Mr. Joll’s sympathetic study will help to give the reader a better perspective of the libertarian tradition. He is both scholarly and fairminded, if a little too inclined to rehash Proudhon’s and Bakunin’s tiresome complaints against Marx. The simple fact is that until Marx came along the Socialist movement was very largely run by self-educated cranks, of the kind who go about in every age, endlessly repeating a few stock phrases. Marx took hold of the movement, made something out of it, and incidentally got rid of the cranks. Naturally they resented him. Bakunin complained loudly that he was a German Jew whose only merit was to have written Capital (which Bakunin tried in vain to translate—it was too tough for him, and anyhow he never finished anything). Things had been easier in the good old days, when a slogan like “Property is Theft” did duty as a political platform. After Marx one had to do some thinking, and the true Anarchists were never very strong in that department. There is a case for saying that what really did them in was their incapacity for sustained thought. It was only after they had absorbed Marx that the Syndicalists were able to make some headway, and by then classical Anarchism was on the way out.

Mr. Max Nomad’s reminiscences furnish a suitable counterpoint to Mr. Joll’s learned study. Sixty years in the Anarchist movement have given him the necessary perspective, and after a long life spent wandering about in two continents he is able to sit back and take a tolerant view of his old comrades. The account of his perambulations is a bit disjointed, but there are some lively anecdotes, and he does present his heroes in the round. He has got them all—the crackpot philosophers, the failed politicians, the artists, the vagabonds, and the hold-up men. There is an interesting comment on Machalski—that incongruous libertarian with his scheme for “emancipating the working class through a world conspiracy of professional revolutionists, who naturally would have to be either intellectuals—that is, members of the rising new class—or self-educated ex-workers, which amounted to the same thing.” One seems to catch in this disillusioned, and disillusioning, remark a hint of some latent theoretical discovery about the nature of revolution. Can it be that Lenin and Machajski were really not so very far apart?

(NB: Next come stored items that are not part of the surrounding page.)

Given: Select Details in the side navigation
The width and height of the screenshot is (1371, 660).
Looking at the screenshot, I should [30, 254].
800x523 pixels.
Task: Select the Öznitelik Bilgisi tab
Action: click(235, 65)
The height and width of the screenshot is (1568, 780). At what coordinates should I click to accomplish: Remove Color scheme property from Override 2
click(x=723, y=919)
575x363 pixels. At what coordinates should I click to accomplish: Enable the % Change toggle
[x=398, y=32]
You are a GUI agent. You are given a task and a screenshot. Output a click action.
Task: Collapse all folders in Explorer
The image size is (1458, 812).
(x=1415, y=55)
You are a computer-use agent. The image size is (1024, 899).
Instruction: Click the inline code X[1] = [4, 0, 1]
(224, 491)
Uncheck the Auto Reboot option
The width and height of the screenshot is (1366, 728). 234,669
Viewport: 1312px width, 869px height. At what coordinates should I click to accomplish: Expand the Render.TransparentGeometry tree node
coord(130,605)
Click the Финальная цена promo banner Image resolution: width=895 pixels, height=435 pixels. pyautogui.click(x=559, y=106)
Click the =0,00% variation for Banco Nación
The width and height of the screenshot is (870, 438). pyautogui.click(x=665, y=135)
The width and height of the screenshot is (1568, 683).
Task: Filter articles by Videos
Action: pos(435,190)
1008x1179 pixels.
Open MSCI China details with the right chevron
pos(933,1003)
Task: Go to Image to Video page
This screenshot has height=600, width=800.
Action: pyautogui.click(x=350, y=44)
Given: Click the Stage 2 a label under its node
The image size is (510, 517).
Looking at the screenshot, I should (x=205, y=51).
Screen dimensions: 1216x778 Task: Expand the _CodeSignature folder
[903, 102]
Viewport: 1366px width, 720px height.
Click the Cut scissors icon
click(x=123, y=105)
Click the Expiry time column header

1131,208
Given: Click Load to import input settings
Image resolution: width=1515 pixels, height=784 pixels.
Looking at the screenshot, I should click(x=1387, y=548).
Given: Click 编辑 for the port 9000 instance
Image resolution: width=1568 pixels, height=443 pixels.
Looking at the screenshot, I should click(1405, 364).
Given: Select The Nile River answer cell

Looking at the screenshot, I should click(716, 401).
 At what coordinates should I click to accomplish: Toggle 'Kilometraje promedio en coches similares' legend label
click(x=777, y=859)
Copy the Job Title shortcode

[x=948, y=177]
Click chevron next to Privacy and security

What puzzles me, though, is Mr. Nomad’s dedication. The list includes, in addition to Louise Michel and Errico Malatesta, who properly belong in it, such incongruous figures as Spartacus, John Brown (!), and Karl Liebknecht, who was not remotely an Anarchist; plus a group of philosophical skeptics, from Zeno to Anatole France. I have a strong suspicion that France would have declined the honor, preferring dinner with the Duchesse de Guermantes, while Zeno most likely would have doubted Mr. Nomad’s existence. However that may be, he has brought his old friends back to life, if only for a moment. It is an enjoyable book, but for the real thing one has to go to the source of it all, Proudhon’s tirade against authority, as rendered by Mr. Joll:

To be governed is to be watched over, inspected, spied on, directed, legislated, regulated, docketed, indoctrinated, preached at, controlled, assessed, weighed, censored, ordered about…. noted, registered, taxed, stamped, measured, valued, assessed, patented, licensed, authorized, endorsed, admonished, hampered, reformed, rebuked, arrested. It is to be, on the pretext of the general interest, taxed, drilled, held to ransom, exploited, monopolized, extorted, hoaxed, squeezed, robbed; then at least resistance, at the first word of complaint, repressed, fined, abused, annoyed, followed, bullied, beaten, disarmed, garrotted, imprisoned, machine-gunned, judged, condemned, deported, flayed, sold, betrayed, and finally mocked, ridiculed, insulted, dishonored. That’s government, that’s its justice, that’s its morality!

Who can resist such rhetoric? I for one cannot. At the next opportunity I shall refuse to pay income tax.